Work to be completed: From the extract below on research ethics, consent and power, quote word for word the part that opens with the words "Lastly, we ask" and closes with "and conflict zones?".

Extract provided:
========================================

In exploring the effect of power in relation to ethics, we ask 'How should the ethics of research respond to differences in power and authority between researcher and research participants?' Do researchers have a responsibility to recognise the same standards of informed consent for elites as they do for subordinate groups? If not, under what conditions and in whose interest can standards be compromised?
Lastly, we ask how questions of consent need to be negotiated in circumstances where potential research participants from subordinate groups are constrained from informed participation by other relations of power - such as those in authoritarian societies and conflict zones?
Accepted papers:
Session 1 Wednesday 4 September, 2019, -Paper short abstract:
I consider how questions of consent are complicated by shifting relations of power between research participants and the state.
Paper long abstract:
Questions about the relations of power between researchers and both informants and gatekeepers have long been a concern for anthropologists, as has the recognition that consent is more meaningfully understood as a process that must be continuously re-negotiated rather than a simple binary. Here, drawing on fieldwork in Xinjiang, China, I consider how these issues are complicated by shifting relations of power between research participants and the state. How can their data be used when it is no longer safe to contact participants, and their consent was given under very different circumstances? And how should power relations between different groups influence the weight given to their respective rights of consent? I argue here that at such critical moments standard codes of ethics fail to offer helpful guidance, but that consideration of the internal good of anthropology, and insights offered by its practice, can provide potential answers.
Paper short abstract:
This paper interrogates approaches of anthropologists equipped with a camera and dimensions of consent through the collection of the biography of one research-participant. The description raises issues of power and ethics doing fieldwork.
Paper long abstract:
"You could make a documentary based on my life history." - "But, Sabon-Nim, that is what we are already doing for more than a year," replied a peer loudly and surprisedly to the 80-year-old Taekwondo Master, while I was setting up the camera for my last filmed interview. Hence, the utterance of the elderly research participant caused tension and led me to question the ways of having obtained his consent and adhering ethical standards. Did I assess properly power dynamics in the field? Was it consented due to a disinterest in the output? Is it an expression of approval for dissemination?
The paper discusses power constellations and forms of consent - to probe approaches of anthropologists equipped with a camera. Nowadays, people are used to being photographed, filmed and recorded in everyday-life. Especially, in recent years the students of the Master are recording his statements to create legacy. Conducting fieldwork in Argentina on practices of care in the realm of Asian martial arts, the applied methods of filming interviews and situations of everyday life did not contradict the group's idea to promote the position of their Master. Additionally, ethical guidelines barely discuss the issue of practical audio-visual methods including, recording, analysis and dissemination (Cox and Wright 2010). Over the core of a year, I collected the life story of a Taekwondo pioneer and one little comment brought up the big question: What does informed consent mean for visual anthropologists?
Paper short abstract:
In this paper I will contribute to the panel by reflecting on the specificities of negotiating confidentiality in my recent projects exploring experiences of minoritisation among the Jewish and the Muslims communities of India and the UK.

========================================

Provided data:
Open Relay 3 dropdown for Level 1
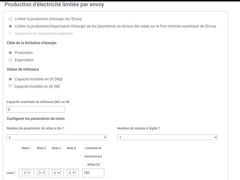The height and width of the screenshot is (180, 240). 56,173
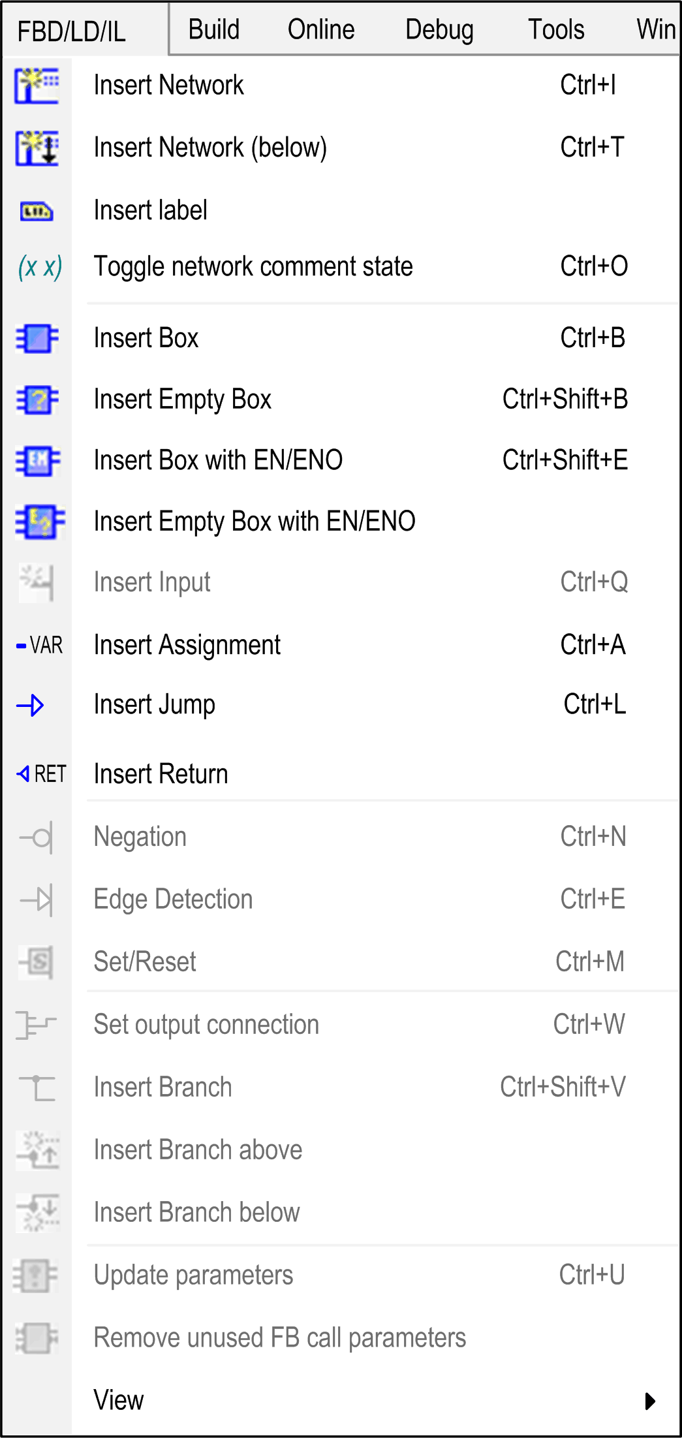Click the Insert Network (below) icon
682x1438 pixels.
[37, 148]
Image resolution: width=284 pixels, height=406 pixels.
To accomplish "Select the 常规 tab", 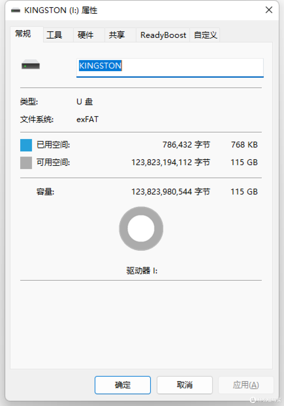I will pyautogui.click(x=23, y=34).
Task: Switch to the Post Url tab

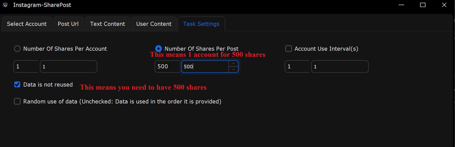Action: (x=68, y=24)
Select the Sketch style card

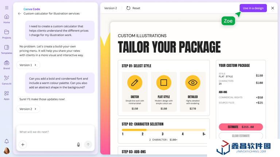135,92
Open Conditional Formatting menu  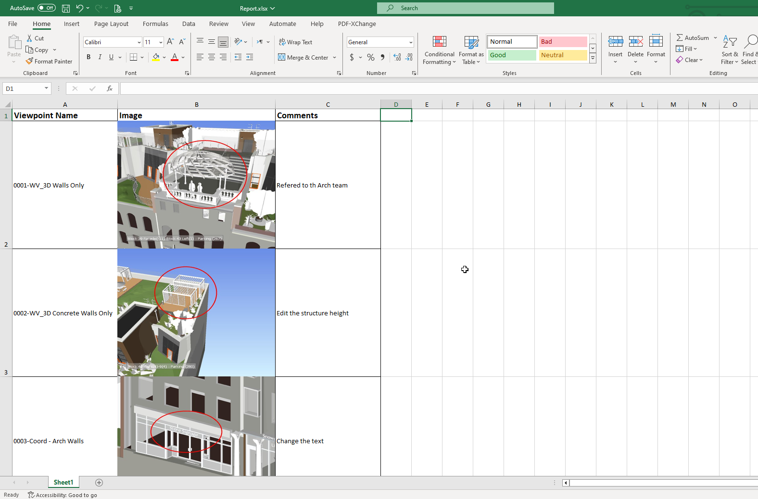pos(439,50)
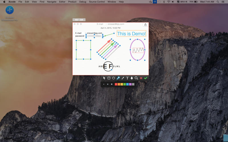Confirm the screenshot with the green checkmark
This screenshot has width=228, height=142.
click(146, 78)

========================================

Response:
Lastly, we ask how questions of consent need to be negotiated in circumstances where potential research participants from subordinate groups are constrained from informed participation by other relations of power - such as those in authoritarian societies and conflict zones?